Lazy decoding can’t be supported safely by the (existing) Open Struct API. While
the Open Struct API provides getters, leaving the (un-decoded) struct fields
exposed would be extremely error-prone. To ensure that the decoding logic runs
immediately before the field is first accessed, we must make the field private
and mediate all accesses to it through getter and setter functions.

This approach made it possible to implement lazy decoding with the Opaque
API. Of course, not every workload will benefit from this optimization, but for
those that do benefit, the results can be spectacular: We have seen logs
analysis pipelines that discard messages based on a top-level message condition
(e.g. whether backend_server is one of the machines running a new Linux kernel
version) and can skip decoding deeply nested subtrees of messages.

As an example, here are the results of the micro-benchmark we included,
demonstrating how lazy decoding saves over 50% of the work and over 87% of
allocations!

                  │   nolazy    │                lazy                │
                  │   sec/op    │   sec/op     vs base               │
Unmarshal/lazy-24   6.742µ ± 0%   2.816µ ± 0%  -58.23% (p=0.002 n=6)

                  │    nolazy    │                lazy                 │
                  │     B/op     │     B/op      vs base               │
Unmarshal/lazy-24   3.666Ki ± 0%   1.814Ki ± 0%  -50.51% (p=0.002 n=6)

                  │   nolazy    │               lazy                │
                  │  allocs/op  │ allocs/op   vs base               │
Unmarshal/lazy-24   64.000 ± 0%   8.000 ± 0%  -87.50% (p=0.002 n=6)

Motivation: reduce pointer comparison mistakes

Modeling field presence with pointers invites pointer-related bugs.

Consider an enum, declared within the LogEntry message:

message LogEntry {
  enum DeviceType {
    DESKTOP = 0;
    MOBILE = 1;
    VR = 2;
  };
  DeviceType device_type = 1;
}

A simple mistake is to compare the device_type enum field like so:

if cv.DeviceType == logpb.LogEntry_DESKTOP.Enum() { // incorrect!

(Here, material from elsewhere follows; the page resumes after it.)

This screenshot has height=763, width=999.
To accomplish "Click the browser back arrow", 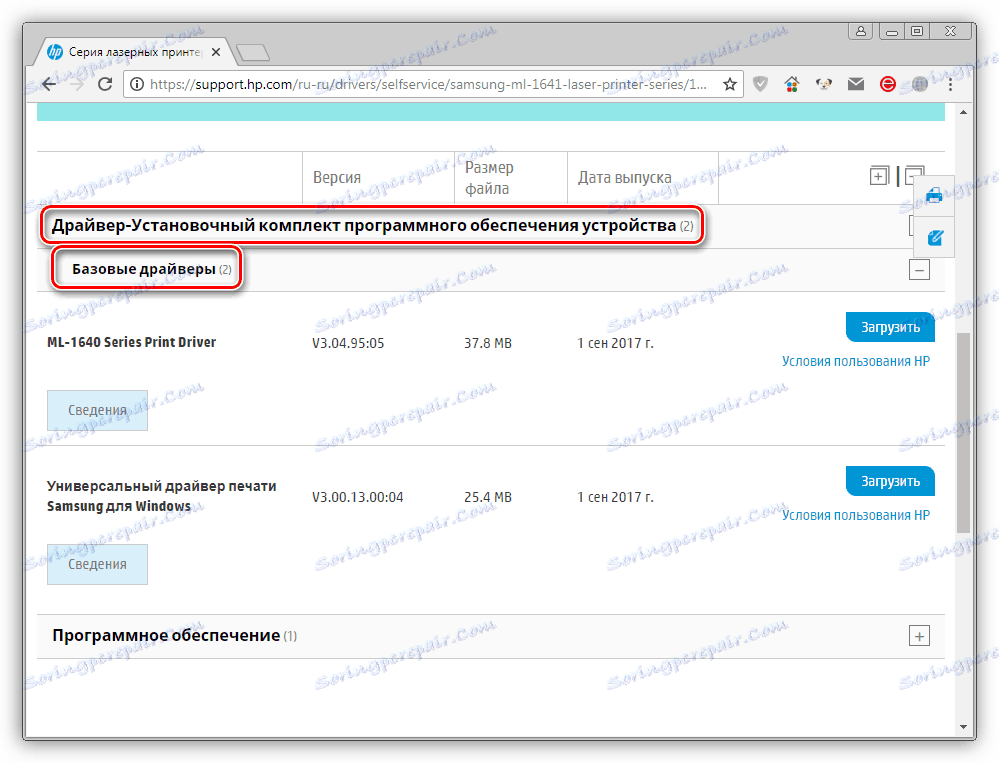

Did you spot the bug? The condition compares the memory address instead of the
value. Because the Enum() accessor allocates a new variable on each call, the
condition can never be true. The check should have read:

if cv.GetDeviceType() == logpb.LogEntry_DESKTOP {

The new Opaque API prevents this mistake: Because fields are hidden, all access
must go through the getter.

Motivation: reduce accidental sharing mistakes

Let’s consider a slightly more involved pointer-related bug. Assume you are
trying to stabilize an RPC service that fails under high load. The following
part of the request middleware looks correct, but still the entire service goes
down whenever just one customer sends a high volume of requests:

logEntry.IPAddress = req.IPAddress
logEntry.BackendServer = proto.String(hostname)
// The redactIP() function redacts IPAddress to 127.0.0.1,
// unexpectedly not just in logEntry *but also* in req!
go auditlog(redactIP(logEntry))
if quotaExceeded(req) {
    // BUG: All requests end up here, regardless of their source.
    return fmt.Errorf("server overloaded")
}

Did you spot the bug? The first line accidentally copied the pointer (thereby
sharing the pointed-to variable between the logEntry and req messages)
instead of its value. It should have read:

logEntry.IPAddress = proto.String(req.GetIPAddress())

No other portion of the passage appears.